─── Working data ───

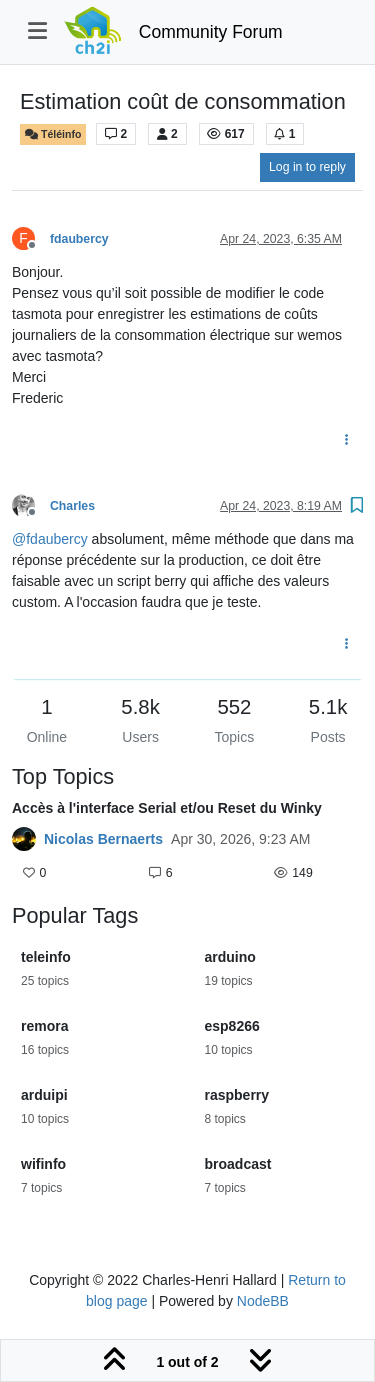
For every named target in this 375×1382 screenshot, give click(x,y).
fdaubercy (79, 239)
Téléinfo (53, 134)
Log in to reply (307, 167)
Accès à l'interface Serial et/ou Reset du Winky (167, 808)
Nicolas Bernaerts (103, 839)
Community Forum (211, 32)
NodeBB (263, 1301)
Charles (72, 506)
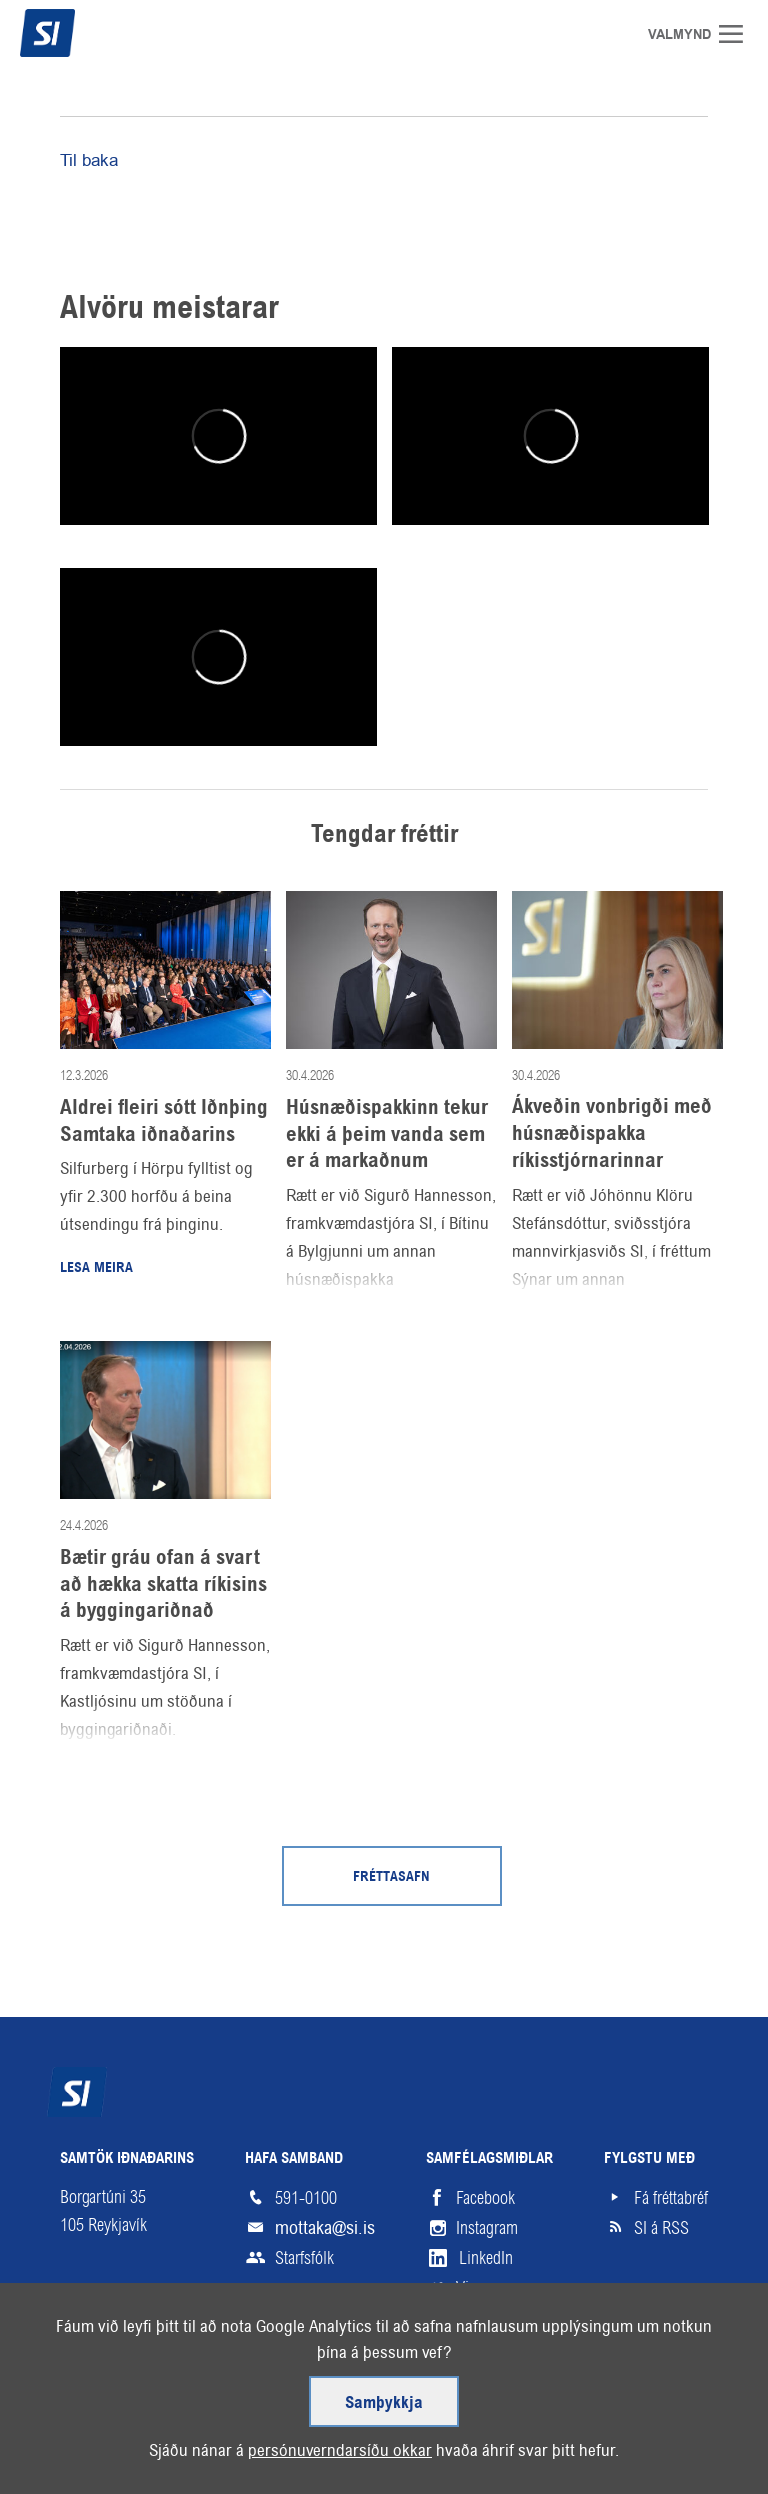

───

◆ **Objective**:
Tally the lines in the records that contain the string "give". Reply with the number alone.

◆ **The completed task**:
1